*** GIVEN RECORDS ***
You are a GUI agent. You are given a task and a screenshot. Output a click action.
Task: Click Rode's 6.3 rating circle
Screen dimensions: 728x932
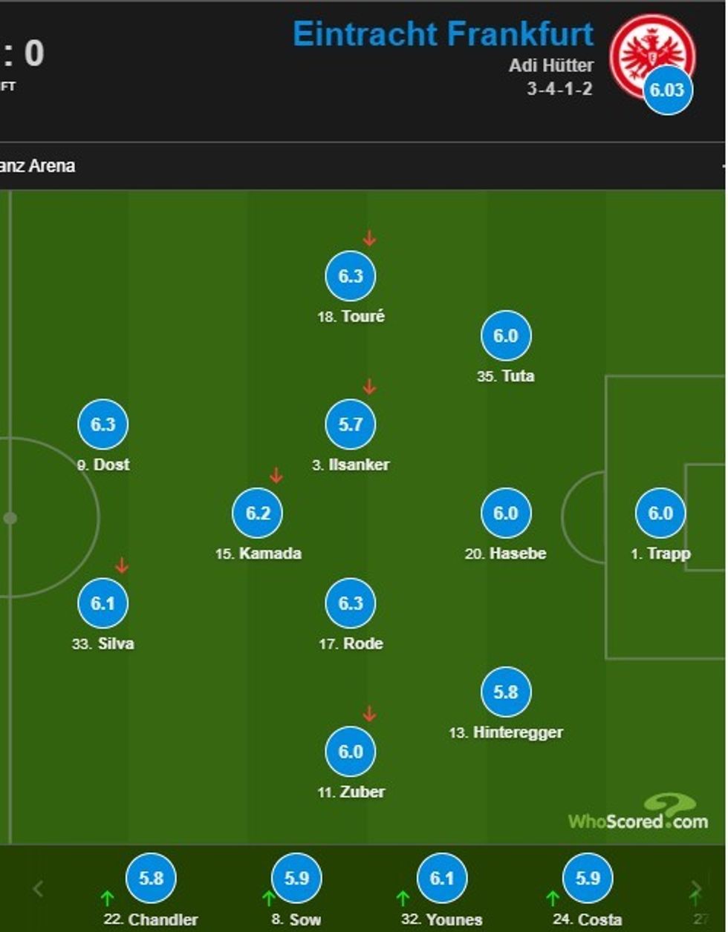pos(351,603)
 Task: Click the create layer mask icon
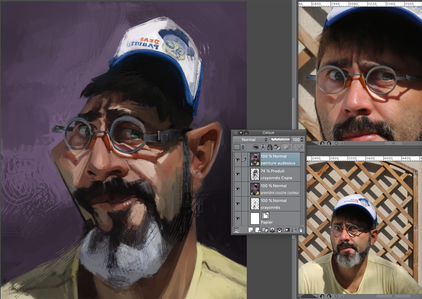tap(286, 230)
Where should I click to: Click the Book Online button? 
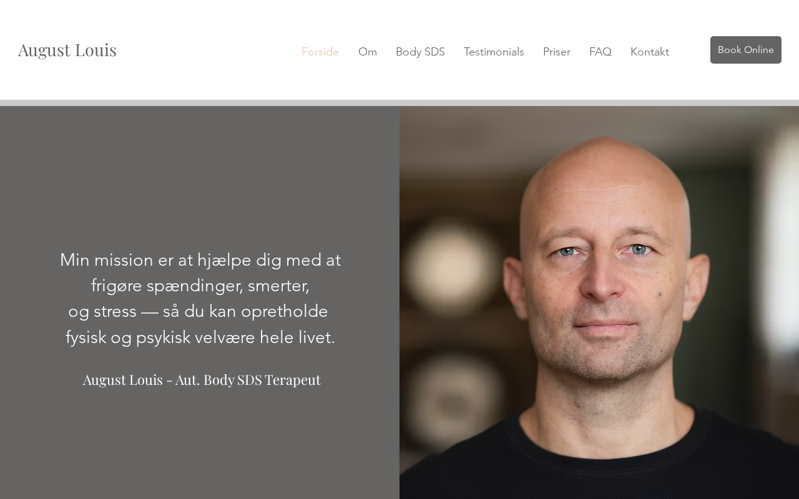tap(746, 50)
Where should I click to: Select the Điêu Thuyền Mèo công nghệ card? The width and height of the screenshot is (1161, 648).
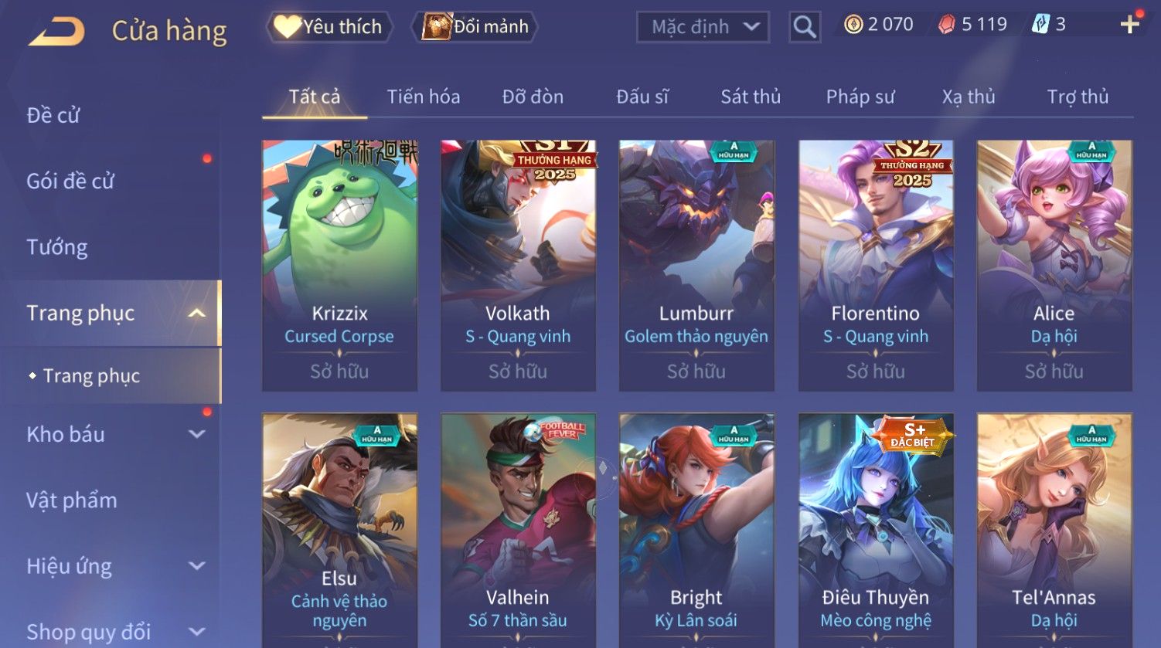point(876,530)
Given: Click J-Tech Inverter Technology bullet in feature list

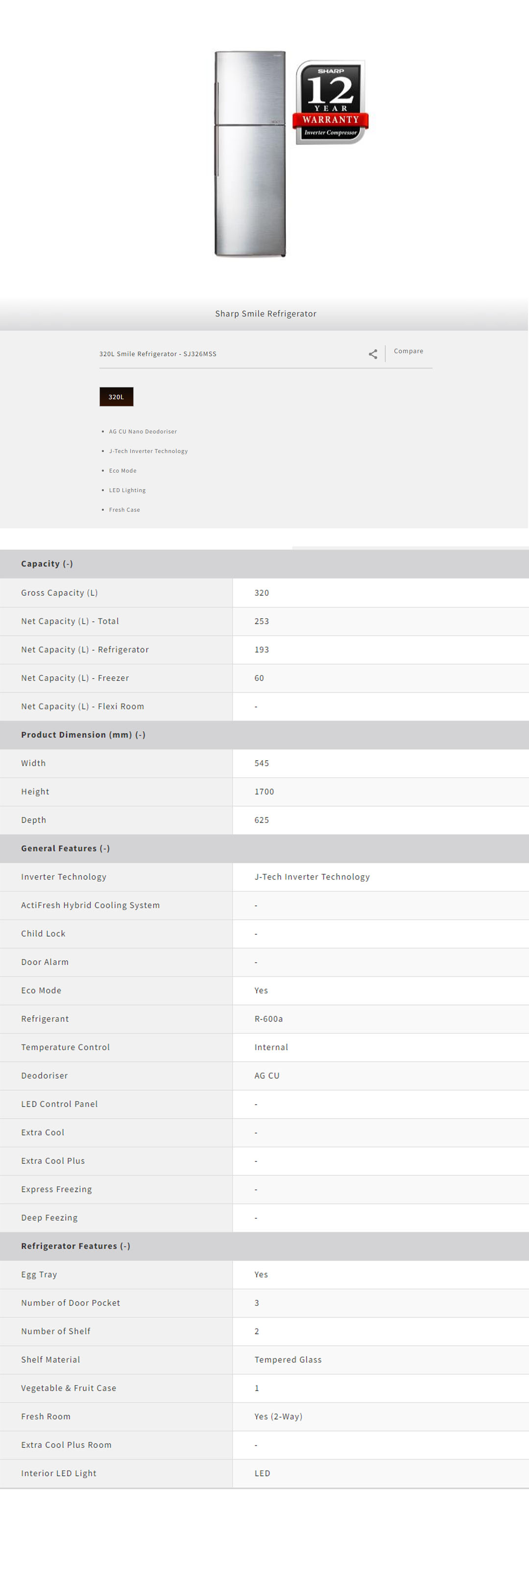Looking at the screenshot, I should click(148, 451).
*** End of GIVEN RECORDS ***
*** GIVEN RECORDS ***
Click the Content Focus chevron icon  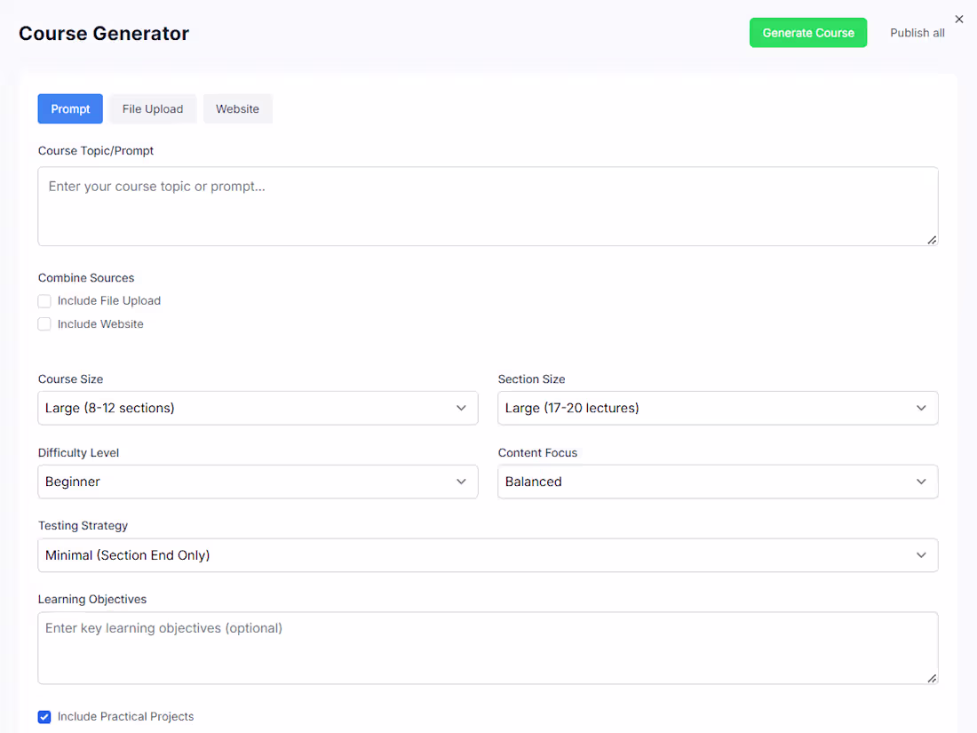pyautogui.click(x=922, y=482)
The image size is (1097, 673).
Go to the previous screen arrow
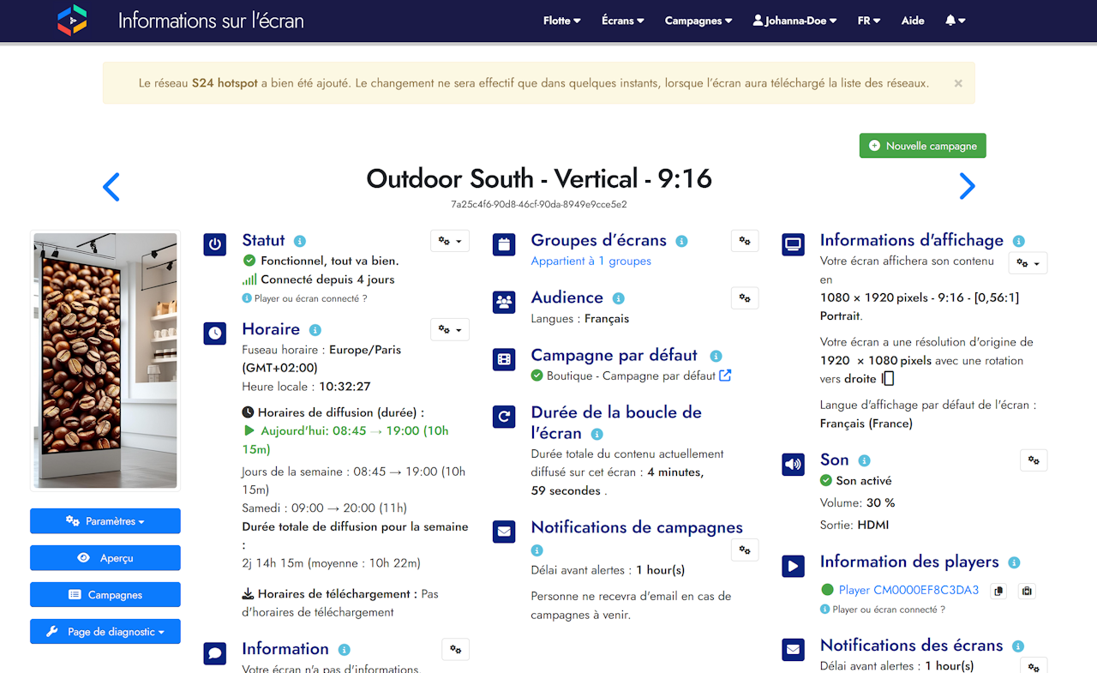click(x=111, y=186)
*** End of GIVEN RECORDS ***
*** GIVEN RECORDS ***
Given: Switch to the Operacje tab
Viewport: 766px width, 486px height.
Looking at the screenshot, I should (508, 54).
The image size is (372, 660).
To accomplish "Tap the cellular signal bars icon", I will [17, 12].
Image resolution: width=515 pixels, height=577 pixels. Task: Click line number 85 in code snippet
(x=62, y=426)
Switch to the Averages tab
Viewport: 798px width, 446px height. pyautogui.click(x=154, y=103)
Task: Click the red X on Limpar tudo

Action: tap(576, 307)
*** End of GIVEN RECORDS ***
Identify the lines in the entries that hold "size" and return each one.

• _ANSWER SECTION_:
The image size is (1097, 673).
The image size is (372, 660).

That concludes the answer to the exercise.